Эрозивный гастрит
Эрозивный гастрит с патологоанатомической точки зрения характеризуется отеком, мелкоклеточной лейкоцитарной инфильтрацией, образованием фолликулов и эрозий. Эрозии чаще всего возникают на границе ямок и железистого слоя слизистой желудка.
Жалобы больных в основном сводятся к болям, равномерно наступающим в течение дня, усиливающимся от движения и нагибания. Имеют место как ранние, «тощаковые», так и поздние боли. Иногда наблюдается весеннее обострение болей.
При исследовании желудочного сока определяется нормальная, пониженная и повышенная кислотность, сочетающаяся с гиперсекрецией.
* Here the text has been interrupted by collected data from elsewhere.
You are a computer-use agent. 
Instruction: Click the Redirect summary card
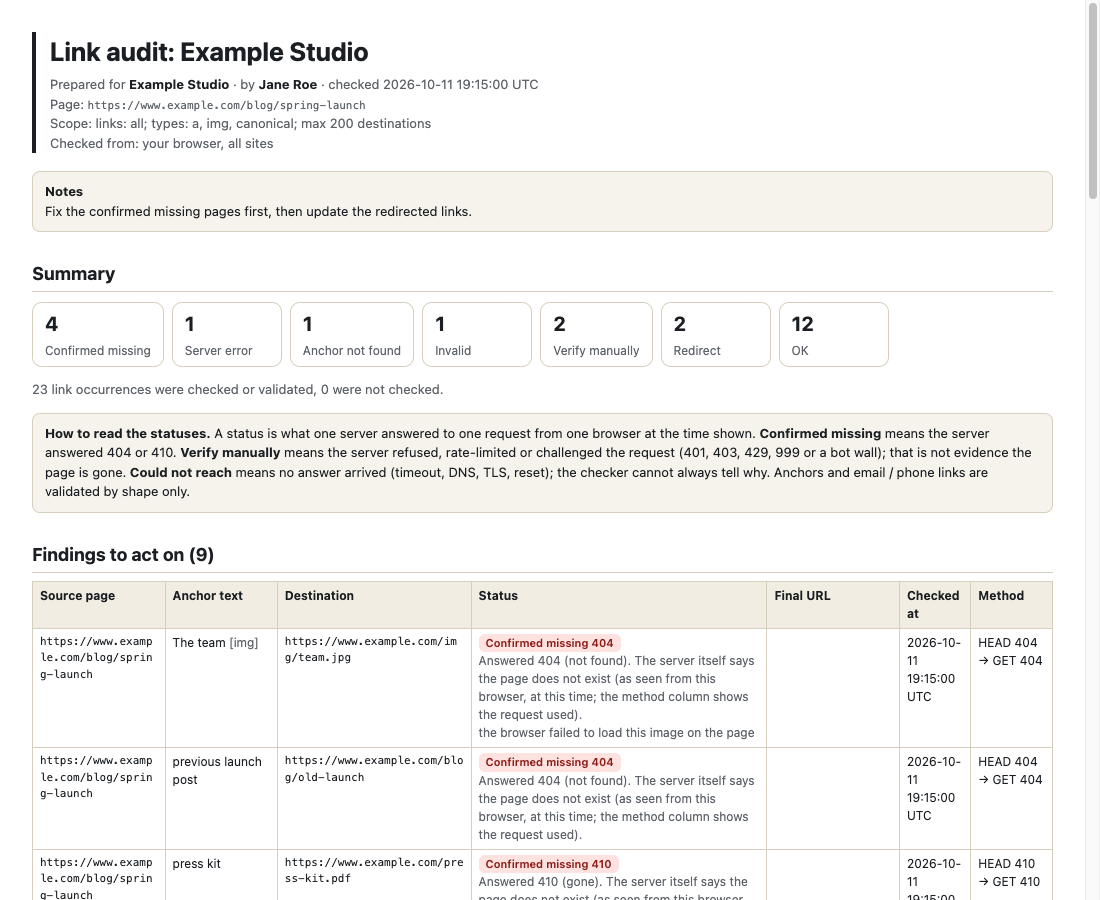716,335
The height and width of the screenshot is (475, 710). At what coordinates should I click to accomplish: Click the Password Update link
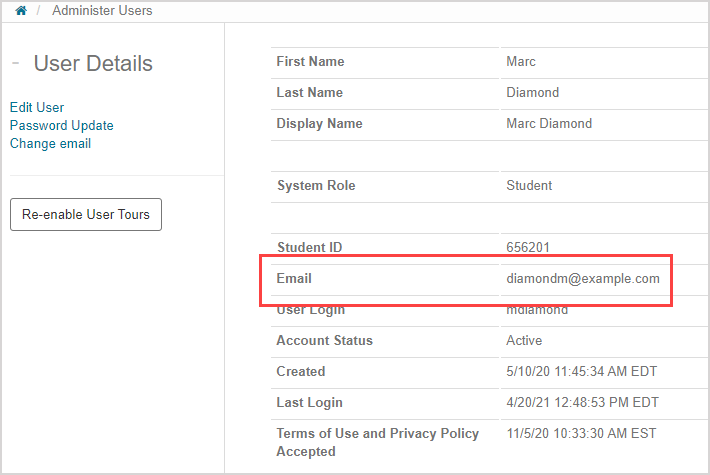pos(62,125)
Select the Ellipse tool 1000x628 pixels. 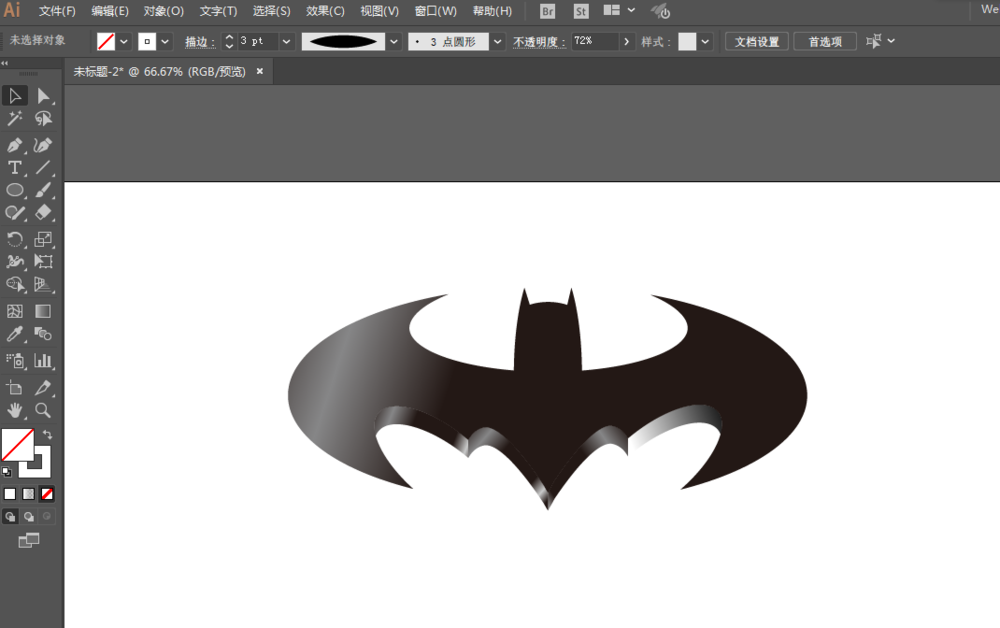click(x=15, y=190)
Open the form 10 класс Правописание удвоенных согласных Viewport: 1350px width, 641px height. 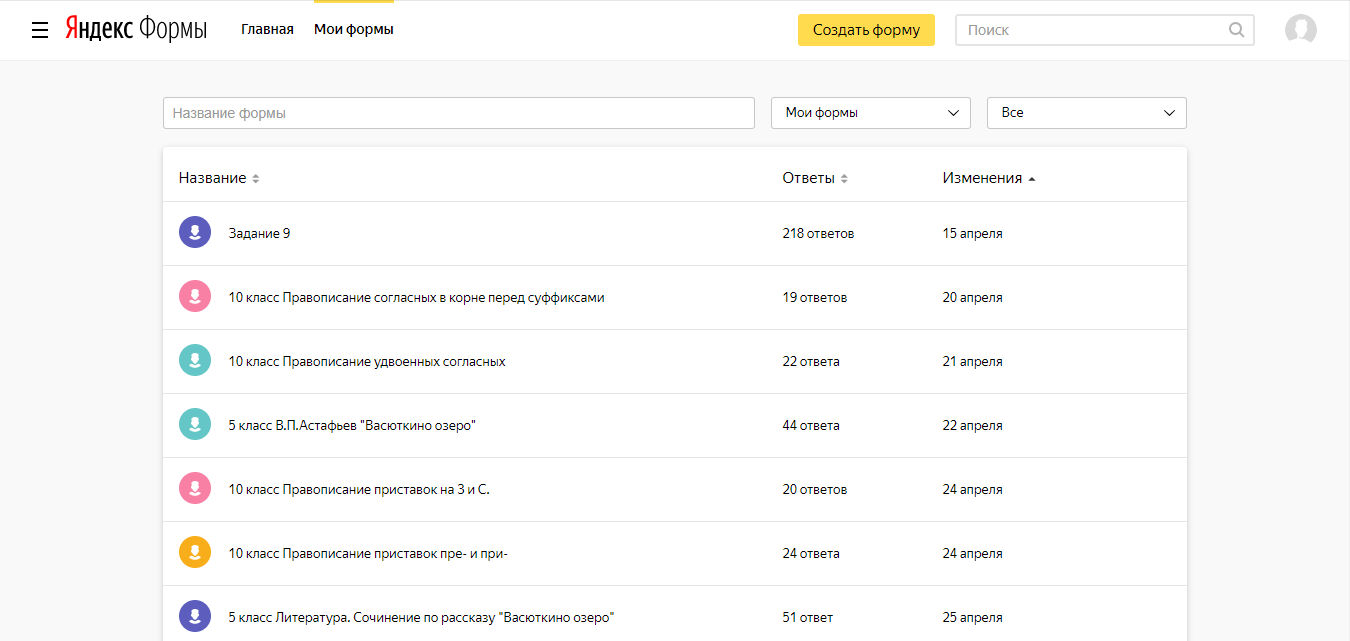click(367, 361)
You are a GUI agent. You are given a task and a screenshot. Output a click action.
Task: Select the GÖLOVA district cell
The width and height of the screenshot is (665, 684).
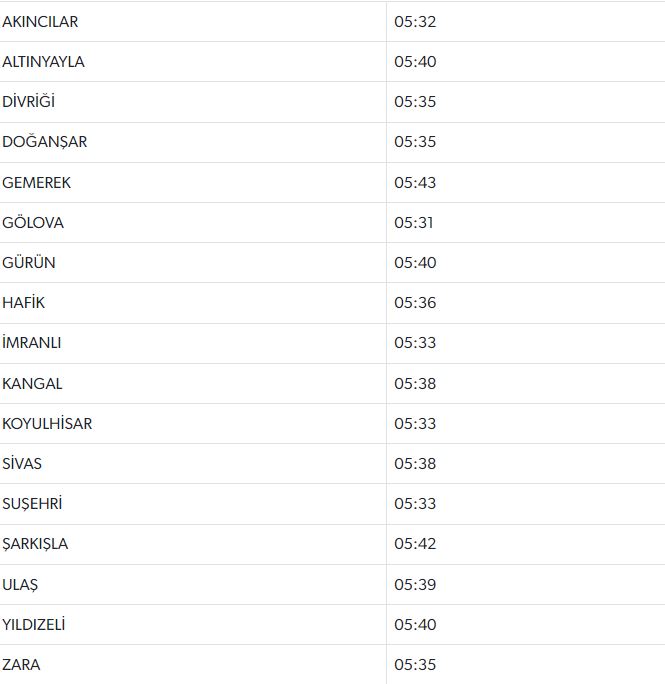click(33, 223)
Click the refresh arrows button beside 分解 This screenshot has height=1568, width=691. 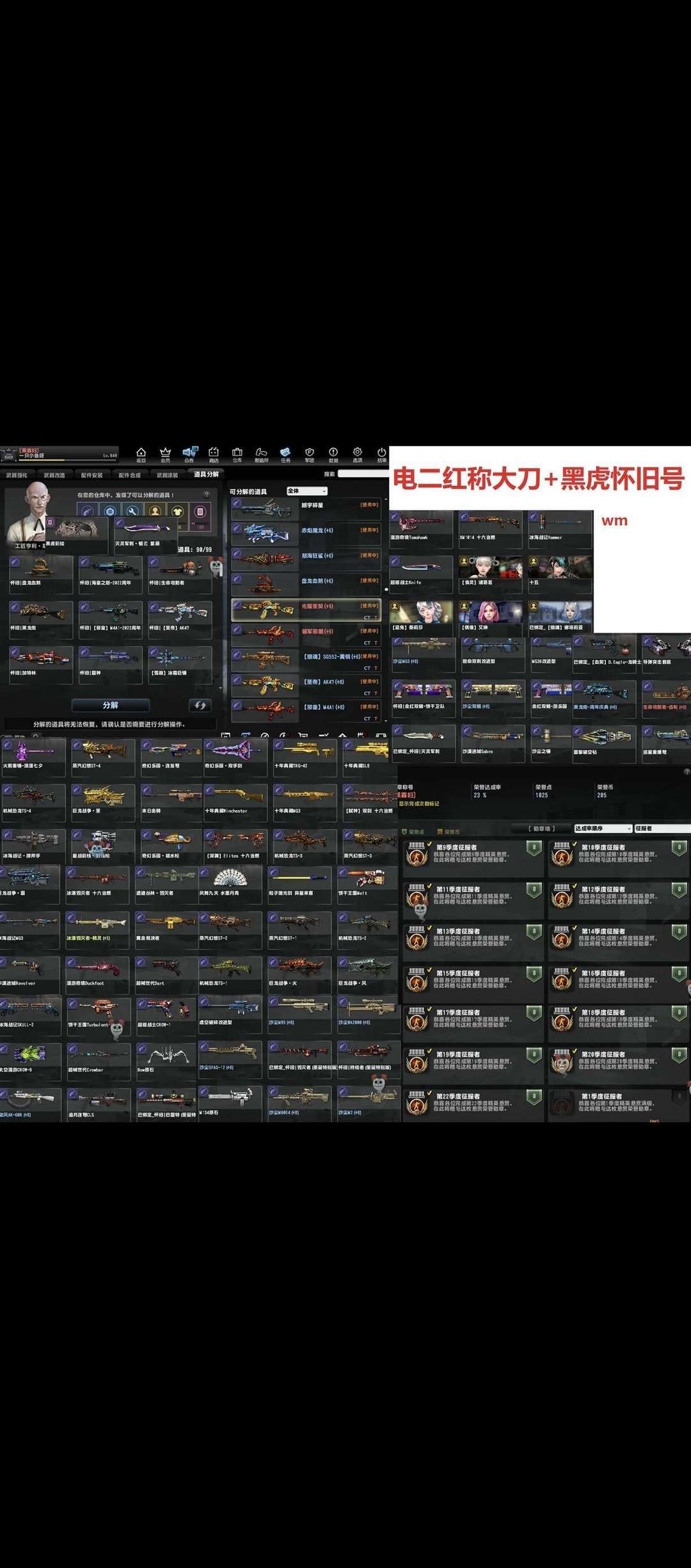pos(200,705)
Скрытая кровь в кале встречается в половине случаев, рвота с кровью — в 3,3%.
Для диагноза эрозивного гастрита решающими являются данные рентгенологического и гастроскопического исследовании.
Путем применения метода дозированной компрессии рентгенологически эрозивный гастрит распознается по кругловатым просветлениям, хорошо видимым на гребнях желудочных складок. Последние напоминают подчас нить жемчуга с дефектом в самой ее середине. Яснее всего эрозии определяются в антральном отделе (вследствие лучшей возможности осуществления компрессии), а гастроскопически— в теле желудка (наиболее благоприятные условия для визуального исследования).
Аспирационная биопсия не дает возможности установить диагноз эрозивного гастрита.
Чаще эрозивный гастрит сочетается с поверхностным, но слизистая желудка может оказаться и интактной. Тенденции к атрофии не наблюдается. Эрозию нельзя отождествлять с пептической язвой и последняя из эрозии не развивается.